Pharmig-Generalsekretär Jan Oliver Huber sieht die Umfrage als Bestätigung für die langjährige Forderung der Pharmig, die Chefarztpflicht in Bezug auf die Medikamentenverordnung ersatzlos zu streichen: "Die Österreicher haben richtig erkannt, dass die Chefarztpflicht in der derzeitigen Form keinen Sinn macht. Denn dass die Chefarztpflicht notwendig sei, um die Medikamentenkosten einzubremsen, ist nachweislich falsch, da schon bisher 95 Prozent aller chefarztpflichtigen Arzneimittel von den Kassen erstattet worden sind. Für jeden, der rechnen kann, ist somit klar: Die Kosten für die Chefarzt-Bürokratie sind viel höher als das angebliche Einsparpotenzial von fünf Prozent bei den chefarztpflichtigen Medikamenten."
Heftige Kritik übt der Pharmig-Chef auch am neuen Erstattungskodex: Bei der Einteilung in das neue Boxensystem sind rund 2.500 bisher erstattungsfähige Medikamente in der sogenannten No-Box gelandet.
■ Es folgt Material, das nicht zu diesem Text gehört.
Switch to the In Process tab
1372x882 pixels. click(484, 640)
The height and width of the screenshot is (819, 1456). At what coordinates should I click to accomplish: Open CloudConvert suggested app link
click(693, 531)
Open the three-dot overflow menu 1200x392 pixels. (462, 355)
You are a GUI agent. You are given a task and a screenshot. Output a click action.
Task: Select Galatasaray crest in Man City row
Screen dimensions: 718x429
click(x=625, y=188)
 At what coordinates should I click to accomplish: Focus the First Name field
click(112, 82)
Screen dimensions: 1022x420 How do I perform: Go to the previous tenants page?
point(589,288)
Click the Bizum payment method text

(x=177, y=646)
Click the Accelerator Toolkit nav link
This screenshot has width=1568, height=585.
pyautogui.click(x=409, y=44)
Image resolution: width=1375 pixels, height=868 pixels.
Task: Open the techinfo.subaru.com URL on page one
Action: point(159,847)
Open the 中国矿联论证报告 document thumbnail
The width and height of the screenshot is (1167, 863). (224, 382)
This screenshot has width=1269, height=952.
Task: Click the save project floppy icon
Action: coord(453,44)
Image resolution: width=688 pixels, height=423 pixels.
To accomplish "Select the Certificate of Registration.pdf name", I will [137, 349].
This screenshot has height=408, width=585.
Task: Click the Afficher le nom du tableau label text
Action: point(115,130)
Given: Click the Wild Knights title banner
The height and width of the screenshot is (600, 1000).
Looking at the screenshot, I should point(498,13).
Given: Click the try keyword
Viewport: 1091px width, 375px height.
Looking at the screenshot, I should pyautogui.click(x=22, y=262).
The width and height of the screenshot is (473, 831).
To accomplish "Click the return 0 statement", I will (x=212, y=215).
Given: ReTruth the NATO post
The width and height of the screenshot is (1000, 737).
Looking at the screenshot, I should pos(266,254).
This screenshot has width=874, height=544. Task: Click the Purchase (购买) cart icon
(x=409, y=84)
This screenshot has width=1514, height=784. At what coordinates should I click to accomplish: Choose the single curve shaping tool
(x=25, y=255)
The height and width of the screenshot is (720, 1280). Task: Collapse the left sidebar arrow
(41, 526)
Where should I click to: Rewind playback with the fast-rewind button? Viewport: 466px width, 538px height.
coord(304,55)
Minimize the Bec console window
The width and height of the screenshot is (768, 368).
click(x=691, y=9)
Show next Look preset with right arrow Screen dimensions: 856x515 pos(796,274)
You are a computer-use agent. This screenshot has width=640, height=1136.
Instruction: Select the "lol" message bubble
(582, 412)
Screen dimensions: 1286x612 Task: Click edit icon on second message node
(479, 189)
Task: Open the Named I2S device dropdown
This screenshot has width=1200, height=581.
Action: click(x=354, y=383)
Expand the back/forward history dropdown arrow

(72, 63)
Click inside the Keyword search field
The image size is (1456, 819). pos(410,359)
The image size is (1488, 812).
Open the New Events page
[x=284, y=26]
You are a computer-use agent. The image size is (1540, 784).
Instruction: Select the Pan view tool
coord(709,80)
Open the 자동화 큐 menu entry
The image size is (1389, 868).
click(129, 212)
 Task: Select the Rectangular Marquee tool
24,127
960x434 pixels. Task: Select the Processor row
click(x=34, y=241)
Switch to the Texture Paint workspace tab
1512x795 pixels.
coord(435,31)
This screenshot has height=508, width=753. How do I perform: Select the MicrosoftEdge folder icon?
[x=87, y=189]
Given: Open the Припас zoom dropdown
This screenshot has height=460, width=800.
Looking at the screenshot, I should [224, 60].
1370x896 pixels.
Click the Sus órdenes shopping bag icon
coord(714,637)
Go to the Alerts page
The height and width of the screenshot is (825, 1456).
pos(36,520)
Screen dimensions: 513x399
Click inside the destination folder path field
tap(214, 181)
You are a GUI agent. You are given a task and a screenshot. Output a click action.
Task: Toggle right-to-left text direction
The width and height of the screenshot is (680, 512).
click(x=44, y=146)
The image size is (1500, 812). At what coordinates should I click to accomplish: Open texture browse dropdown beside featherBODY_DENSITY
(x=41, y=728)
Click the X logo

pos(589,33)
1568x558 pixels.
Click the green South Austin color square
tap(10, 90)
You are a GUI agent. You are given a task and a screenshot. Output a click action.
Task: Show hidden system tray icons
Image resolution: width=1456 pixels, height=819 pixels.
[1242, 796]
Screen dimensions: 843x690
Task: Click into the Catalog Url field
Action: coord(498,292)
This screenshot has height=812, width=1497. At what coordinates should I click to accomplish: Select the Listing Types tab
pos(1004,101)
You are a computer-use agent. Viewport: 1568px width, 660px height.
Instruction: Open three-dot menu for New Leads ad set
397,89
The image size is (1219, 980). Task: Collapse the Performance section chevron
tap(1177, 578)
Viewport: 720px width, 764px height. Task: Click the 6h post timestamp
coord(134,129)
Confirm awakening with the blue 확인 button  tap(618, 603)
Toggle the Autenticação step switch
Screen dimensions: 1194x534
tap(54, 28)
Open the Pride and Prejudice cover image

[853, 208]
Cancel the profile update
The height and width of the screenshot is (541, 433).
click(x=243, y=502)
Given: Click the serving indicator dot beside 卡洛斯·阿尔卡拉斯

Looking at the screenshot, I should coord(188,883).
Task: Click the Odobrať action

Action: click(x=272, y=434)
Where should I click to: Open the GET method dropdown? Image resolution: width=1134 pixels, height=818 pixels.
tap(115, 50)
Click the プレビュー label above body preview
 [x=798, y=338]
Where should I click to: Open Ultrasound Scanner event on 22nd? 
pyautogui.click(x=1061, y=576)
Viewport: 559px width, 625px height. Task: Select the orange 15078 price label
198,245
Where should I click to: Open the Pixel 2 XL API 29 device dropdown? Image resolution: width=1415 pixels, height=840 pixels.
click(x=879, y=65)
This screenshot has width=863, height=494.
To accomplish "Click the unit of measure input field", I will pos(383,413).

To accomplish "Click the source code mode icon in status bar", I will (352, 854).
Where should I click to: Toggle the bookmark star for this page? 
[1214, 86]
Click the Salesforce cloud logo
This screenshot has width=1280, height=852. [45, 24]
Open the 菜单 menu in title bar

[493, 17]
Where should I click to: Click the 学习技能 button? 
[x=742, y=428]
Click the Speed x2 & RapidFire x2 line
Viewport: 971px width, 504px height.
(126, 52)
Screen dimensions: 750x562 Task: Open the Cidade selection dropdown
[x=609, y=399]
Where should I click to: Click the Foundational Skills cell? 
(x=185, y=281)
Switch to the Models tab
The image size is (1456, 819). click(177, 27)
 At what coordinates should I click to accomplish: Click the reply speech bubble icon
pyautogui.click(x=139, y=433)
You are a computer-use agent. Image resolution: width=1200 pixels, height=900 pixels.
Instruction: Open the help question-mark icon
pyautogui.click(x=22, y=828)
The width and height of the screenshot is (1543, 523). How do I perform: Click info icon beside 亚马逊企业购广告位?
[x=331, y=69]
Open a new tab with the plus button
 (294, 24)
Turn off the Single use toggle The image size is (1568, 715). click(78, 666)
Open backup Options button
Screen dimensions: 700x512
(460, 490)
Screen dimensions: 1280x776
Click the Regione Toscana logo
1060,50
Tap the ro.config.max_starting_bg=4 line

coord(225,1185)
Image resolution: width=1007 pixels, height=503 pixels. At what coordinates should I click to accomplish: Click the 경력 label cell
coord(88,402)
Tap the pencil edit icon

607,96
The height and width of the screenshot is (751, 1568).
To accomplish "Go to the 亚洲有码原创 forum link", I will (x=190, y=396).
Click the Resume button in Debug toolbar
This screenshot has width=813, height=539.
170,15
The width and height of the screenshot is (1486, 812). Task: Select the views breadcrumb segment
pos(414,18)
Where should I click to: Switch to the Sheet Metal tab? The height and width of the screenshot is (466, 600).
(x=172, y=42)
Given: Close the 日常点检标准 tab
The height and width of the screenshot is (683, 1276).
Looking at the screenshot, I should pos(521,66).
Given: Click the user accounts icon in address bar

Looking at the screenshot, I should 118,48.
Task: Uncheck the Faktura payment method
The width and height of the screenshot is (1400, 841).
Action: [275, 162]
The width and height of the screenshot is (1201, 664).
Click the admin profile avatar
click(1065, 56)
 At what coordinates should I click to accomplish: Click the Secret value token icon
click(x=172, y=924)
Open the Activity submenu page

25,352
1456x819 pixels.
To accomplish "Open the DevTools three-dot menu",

Laut jüngster ASVG-Novelle heißt das, dass diese Medikamente "bei zwingend therapeutischen Gründen", also in Ausnahmefällen verschrieben und auch erstattet werden können. Laut Huber sieht die Praxis jedoch anders aus: "Einzelne Krankenkassen weigern sich, No-Box-Präparate zu erstatten, weshalb sie die Ärzte auch nicht mehr verschreiben. Für die Patienten bedeutet das eine wesentlich schlechtere medizinische Versorgung und eine Gefahr für die Gesundheit. Die Patienten bekommen No-Box-Präparate nur mehr, wenn sie sie selbst bezahlen - aber das können sich viele nicht leisten."
Als Beispiel nennt Huber die spezifische Immuntherapie für Allergiker. Bisher sind diese Medikamente für jene 50.000 Österreicher, die beispielsweise unter Pollen-, Hausstaubmilben oder Insektengift-Allergie leiden, vom Facharzt verordnet und anschließend anstandslos vom Chefarzt bewilligt worden. Seitdem jedoch diese Präparate ohne Ausnahme in der No-Box gelandet sind, bekommen Allergiepatienten in manchen Bundesländern ihre Medikamente gar nicht mehr, in anderen nur nach einer umständlichen Genehmigungsprozedur und langen Wartefristen. Pharmig-Chef Huber beschreibt die Folgen: "Viele Patienten brechen ihre Therapie ab, weil sie sie nicht selbst bezahlen können oder wollen. Das kann jedoch bei Patienten mit Asthma oder einer Insektengift-Allergie lebensgefährlich sein! Es kommt aber auch dem Gesundheitssystem viel teurer als eine Fortsetzung der Therapie, da bei einem Therapieabbruch die Folgekosten ungleich höher sind als die Medikamentenkosten." Hubers Kritik: "Der Hauptverband hat den neuen Erstattungskodex dazu missbraucht, um viele Medikamente still und heimlich zu entsorgen. Und zwar nicht aus medizinischen, sondern rein aus ökonomischen Gründen. Das ist den Patienten gegenüber einfach verantwortungslos, wir können und dürfen uns damit nicht abfinden."